▶ **Reading passage**:
# Purely Transcendental

• Aug 12th 2007, 07:46 AM
ThePerfectHacker
Purely Transcendental
Given an element $\displaystyle x\in \mathbb{R}$ having a property that no non-constant polynomial in $\displaystyle \mathbb{Q}$ has $\displaystyle x$ as a zero, we call it "transcendental". For example, $\displaystyle \pi \in \mathbb{R}$ is an example.

However, if we allow "infinite polynomials", i.e. power series then it is no longer transcendental. Because $\displaystyle \pi$ is a zero of $\displaystyle f(x)=x - \frac{x^3}{3!}+\frac{x^5}{5!}-...$.

My question is: Is there an element in $\displaystyle \mathbb{R}$ which is purely transcendental? Meaning it has no rational power series even.
• Aug 12th 2007, 08:11 AM
Rebesques
What do you mean by "rational power series"? Rational coefficients? :confused:
• Aug 12th 2007, 08:41 AM
ThePerfectHacker
Quote:

Originally Posted by Rebesques
What do you mean by "rational power series"? Rational coefficients? :confused:

Yes
• Aug 12th 2007, 08:52 AM
Rebesques
Like $\displaystyle e^{1/\pi}=\sum_n \frac{1}{n!\pi^n}$ ? :eek:
• Aug 12th 2007, 11:12 AM
CaptainBlack
Quote:

Originally Posted by Rebesques
Like $\displaystyle e^{1/\pi}=\sum_n \frac{1}{n!\pi^n}$ ? :eek:

He is interested in those numbers, if such exist, which are not the root of any
rational power series:

$\displaystyle f(x)=\sum_{n=0}^{\infty} a_n x^n,\ a_n \in \bold{Q}$

RonL
• Aug 12th 2007, 11:41 AM
topsquark
Quote:

Originally Posted by CaptainBlack
He is interested in those numbers, if such exist, which are not the root of any
rational power series:

$\displaystyle f(x)=\sum_{n=0}^{\infty} a_n x^n,\ n \in \bold{Q}$

RonL

Correct me if I'm wrong, but we should be able to represent any real number as a decimal, yes? Which means that all real numbers, including the transcendentals can be expressed as $\displaystyle \sum_{n = 0}^{\infty}a_n(10)^n$ for some choice of $\displaystyle \{ a_n \}$. (This argument would seem to depend on the Axiom of Choice?) So my stab at the answer is that there is no such transcendental number.

-Dan
• Aug 12th 2007, 12:48 PM
CaptainBlack
Quote:

Originally Posted by topsquark
Correct me if I'm wrong, but we should be able to represent any real number as a decimal, yes? Which means that all real numbers, including the transcendentals can be expressed as $\displaystyle \sum_{n = 0}^{\infty}a_n(10)^n$ for some choice of $\displaystyle \{ a_n \}$. (This argument would seem to depend on the Axiom of Choice?) So my stab at the answer is that there is no such transcendental number.

▶ **Written exercise a**: Recast the records below as a two-column CSV with the columns request and answer. Give one row per record, put each value in a single quoted field, and turn any line breaks into spaces.

(Entries from a dataset)

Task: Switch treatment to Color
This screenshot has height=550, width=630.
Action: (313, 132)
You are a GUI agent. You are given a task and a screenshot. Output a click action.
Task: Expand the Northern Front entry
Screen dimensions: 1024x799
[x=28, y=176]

▶ **Written exercise b**: In the thread on purely transcendental numbers, what does the original poster confirm "rational power series" means?

▶ **Complete output a**:
request,answer
"Task: Switch treatment to Color This screenshot has height=550, width=630.","Action: (313, 132)"
"You are a GUI agent. You are given a task and a screenshot. Output a click action. Task: Expand the Northern Front entry Screen dimensions: 1024x799","[x=28, y=176]"

▶ **Complete output b**: A power series with rational coefficients.